● Set task: Rewrite the records below with "button" replaced by "control" and everything else unchanged, leaving the pictures out of your answer.

►

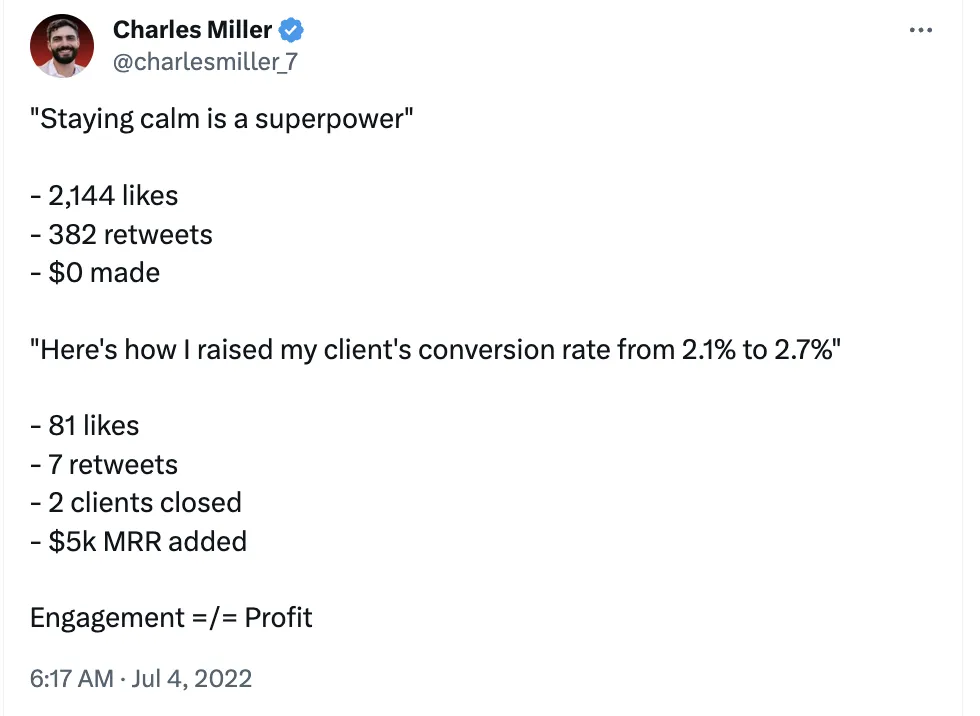Click the "2,144 likes" line
This screenshot has width=980, height=716.
104,195
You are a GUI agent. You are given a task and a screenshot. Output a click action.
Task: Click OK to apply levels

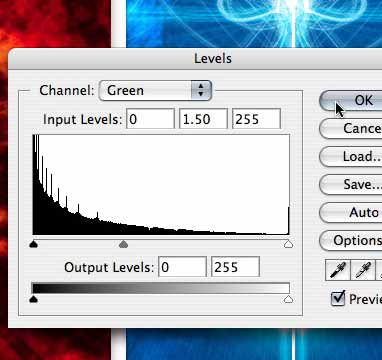pos(351,100)
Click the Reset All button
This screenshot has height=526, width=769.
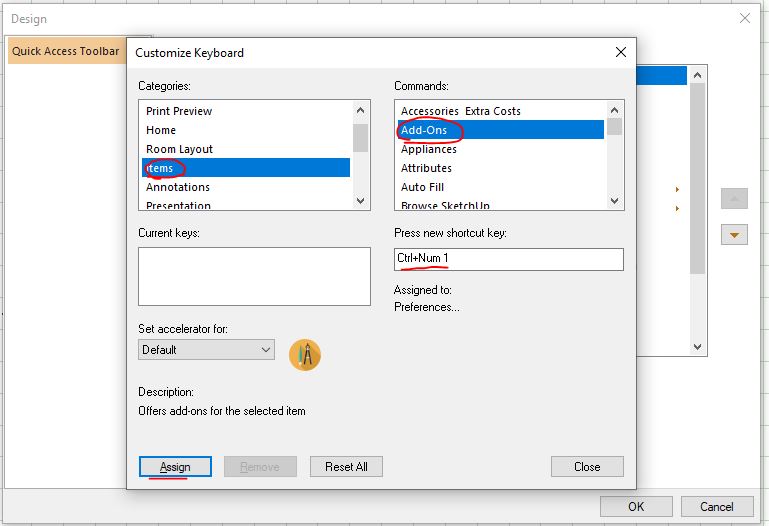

◄

● Finished exercise:
Click the "2,144 likes" line
This screenshot has width=980, height=716.
104,195
You are a GUI agent. You are given a task and a screenshot. Output a click action.
Task: Click OK to apply levels

pos(351,100)
Click the Reset All control
This screenshot has height=526, width=769.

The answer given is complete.